Relying primarily on their second unit, the Nets went on an extended 33-5 run to build a 43-21 lead midway in the second quarter. Backup point guard Dinwiddie scored nine points in that span, including a four-point play at the end of the opening period.

“I think we just came out with energy and played with a lot of effort and kind of blitzed them a little bit,” Dinwiddie said. “We forced a couple turnovers, and they had a couple of wacky turnovers. When you turn the tide, the basketball gods sometimes reward you. Coupled with the turnovers and us getting good shots, we were able to make that run.”

The Hawks responded with a 27-12 run that included 14 second-chance points to end the first half with a seven-point deficit, and they cut it to five at the start of the third period. Four times the Nets pushed the lead to double digits only to see it drop to single digits, but Lin and Lopez totaled 15 fourth-quarter points to seal the win.

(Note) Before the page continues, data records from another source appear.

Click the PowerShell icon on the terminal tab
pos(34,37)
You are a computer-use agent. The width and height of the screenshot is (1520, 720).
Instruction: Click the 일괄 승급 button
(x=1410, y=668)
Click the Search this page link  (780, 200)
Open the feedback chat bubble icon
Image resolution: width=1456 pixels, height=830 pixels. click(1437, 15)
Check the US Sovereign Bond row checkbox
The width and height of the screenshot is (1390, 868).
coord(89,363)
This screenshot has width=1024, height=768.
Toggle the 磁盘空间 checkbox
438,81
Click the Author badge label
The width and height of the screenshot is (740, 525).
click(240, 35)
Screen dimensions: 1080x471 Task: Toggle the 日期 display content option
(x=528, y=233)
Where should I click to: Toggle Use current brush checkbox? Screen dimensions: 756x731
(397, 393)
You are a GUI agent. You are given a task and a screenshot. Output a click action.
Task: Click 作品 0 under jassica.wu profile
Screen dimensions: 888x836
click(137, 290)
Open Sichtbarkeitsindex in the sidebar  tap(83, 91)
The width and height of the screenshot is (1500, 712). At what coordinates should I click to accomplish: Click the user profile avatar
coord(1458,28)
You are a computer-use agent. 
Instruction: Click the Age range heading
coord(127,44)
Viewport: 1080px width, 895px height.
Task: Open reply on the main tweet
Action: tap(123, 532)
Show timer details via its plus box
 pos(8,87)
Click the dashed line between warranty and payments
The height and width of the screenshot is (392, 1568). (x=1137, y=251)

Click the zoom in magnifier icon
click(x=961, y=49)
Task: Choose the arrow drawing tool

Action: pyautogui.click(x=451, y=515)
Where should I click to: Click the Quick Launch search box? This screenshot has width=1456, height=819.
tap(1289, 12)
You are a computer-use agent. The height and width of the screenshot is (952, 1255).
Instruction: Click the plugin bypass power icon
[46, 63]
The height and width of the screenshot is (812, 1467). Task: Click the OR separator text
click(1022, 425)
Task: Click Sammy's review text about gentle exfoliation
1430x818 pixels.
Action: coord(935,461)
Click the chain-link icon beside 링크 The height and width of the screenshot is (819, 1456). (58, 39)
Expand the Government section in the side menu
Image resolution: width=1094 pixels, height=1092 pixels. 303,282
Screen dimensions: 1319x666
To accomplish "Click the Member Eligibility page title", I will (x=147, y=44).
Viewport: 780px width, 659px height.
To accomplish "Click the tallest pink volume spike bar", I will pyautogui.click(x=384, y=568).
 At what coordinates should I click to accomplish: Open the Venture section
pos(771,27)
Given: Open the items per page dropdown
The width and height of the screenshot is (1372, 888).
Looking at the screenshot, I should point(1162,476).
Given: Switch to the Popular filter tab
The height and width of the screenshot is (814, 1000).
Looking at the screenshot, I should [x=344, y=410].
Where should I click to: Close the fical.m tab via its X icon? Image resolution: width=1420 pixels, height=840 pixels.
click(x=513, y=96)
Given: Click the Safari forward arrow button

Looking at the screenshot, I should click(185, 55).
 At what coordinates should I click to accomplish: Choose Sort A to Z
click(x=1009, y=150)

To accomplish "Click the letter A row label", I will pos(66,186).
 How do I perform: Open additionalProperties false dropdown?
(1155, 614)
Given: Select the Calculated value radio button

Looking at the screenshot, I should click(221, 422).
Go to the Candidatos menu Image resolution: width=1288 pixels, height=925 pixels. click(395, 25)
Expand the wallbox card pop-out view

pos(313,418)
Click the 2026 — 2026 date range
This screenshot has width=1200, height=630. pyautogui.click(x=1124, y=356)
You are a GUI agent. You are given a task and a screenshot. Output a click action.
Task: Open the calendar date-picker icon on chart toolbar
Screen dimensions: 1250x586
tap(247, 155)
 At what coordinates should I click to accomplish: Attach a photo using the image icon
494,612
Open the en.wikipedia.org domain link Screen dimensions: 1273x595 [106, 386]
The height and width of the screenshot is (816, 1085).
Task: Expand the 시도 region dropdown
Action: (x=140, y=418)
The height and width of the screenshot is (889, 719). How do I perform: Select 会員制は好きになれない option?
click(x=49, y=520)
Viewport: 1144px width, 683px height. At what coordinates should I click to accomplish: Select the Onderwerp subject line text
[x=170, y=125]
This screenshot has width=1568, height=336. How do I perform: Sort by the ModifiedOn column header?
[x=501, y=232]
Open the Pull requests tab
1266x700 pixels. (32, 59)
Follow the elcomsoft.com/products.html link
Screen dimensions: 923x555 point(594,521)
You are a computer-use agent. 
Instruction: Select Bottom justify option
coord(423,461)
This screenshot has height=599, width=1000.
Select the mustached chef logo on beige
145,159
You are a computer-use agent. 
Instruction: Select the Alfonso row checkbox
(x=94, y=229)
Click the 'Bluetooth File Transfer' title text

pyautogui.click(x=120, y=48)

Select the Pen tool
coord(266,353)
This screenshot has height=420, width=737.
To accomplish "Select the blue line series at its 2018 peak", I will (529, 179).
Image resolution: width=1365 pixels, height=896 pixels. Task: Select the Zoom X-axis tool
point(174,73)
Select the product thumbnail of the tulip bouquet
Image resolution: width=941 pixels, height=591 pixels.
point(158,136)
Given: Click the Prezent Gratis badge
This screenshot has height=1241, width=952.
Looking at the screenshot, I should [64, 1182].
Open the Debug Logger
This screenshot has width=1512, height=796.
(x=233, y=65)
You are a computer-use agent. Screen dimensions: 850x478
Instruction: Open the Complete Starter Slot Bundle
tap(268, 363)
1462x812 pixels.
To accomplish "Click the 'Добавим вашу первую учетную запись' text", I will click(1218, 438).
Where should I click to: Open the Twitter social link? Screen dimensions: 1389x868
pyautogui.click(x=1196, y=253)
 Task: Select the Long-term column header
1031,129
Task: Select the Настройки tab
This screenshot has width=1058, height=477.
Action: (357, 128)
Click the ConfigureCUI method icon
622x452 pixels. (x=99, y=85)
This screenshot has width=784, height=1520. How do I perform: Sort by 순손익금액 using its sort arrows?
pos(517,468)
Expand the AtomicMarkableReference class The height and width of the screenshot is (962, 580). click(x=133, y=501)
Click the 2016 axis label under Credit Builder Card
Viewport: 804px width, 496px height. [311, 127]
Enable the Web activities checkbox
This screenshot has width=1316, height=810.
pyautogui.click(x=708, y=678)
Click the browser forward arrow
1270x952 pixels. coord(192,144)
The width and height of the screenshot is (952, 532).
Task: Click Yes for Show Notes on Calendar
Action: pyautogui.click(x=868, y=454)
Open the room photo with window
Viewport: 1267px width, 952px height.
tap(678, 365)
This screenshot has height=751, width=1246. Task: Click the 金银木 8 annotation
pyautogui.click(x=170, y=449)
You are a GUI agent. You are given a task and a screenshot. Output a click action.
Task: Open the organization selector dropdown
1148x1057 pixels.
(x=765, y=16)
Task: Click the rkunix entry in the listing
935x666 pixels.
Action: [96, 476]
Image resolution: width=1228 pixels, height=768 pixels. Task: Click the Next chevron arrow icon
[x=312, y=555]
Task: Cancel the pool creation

“I don’t want to say that earlier in the season we would have folded, but I don’t think we would have done a great job of holding on to our composure the way we did,” Lopez said. “That shows the growth and how much we’ve improved throughout the season mentally and in the intangible aspects of the game.”

After wandering in the desert most of this season, the Nets are 7-8 in March and 6-6 in their past 12 games, tangible proof of progress. “I think it’s huge that they see it and they feel it,” Atkinson said of his players. “I was telling them we were improving, but they look at [losses], and being players, they don’t believe you. So it’s nice to back it up with a few wins. That gives them a little more belief in what we’re doing.”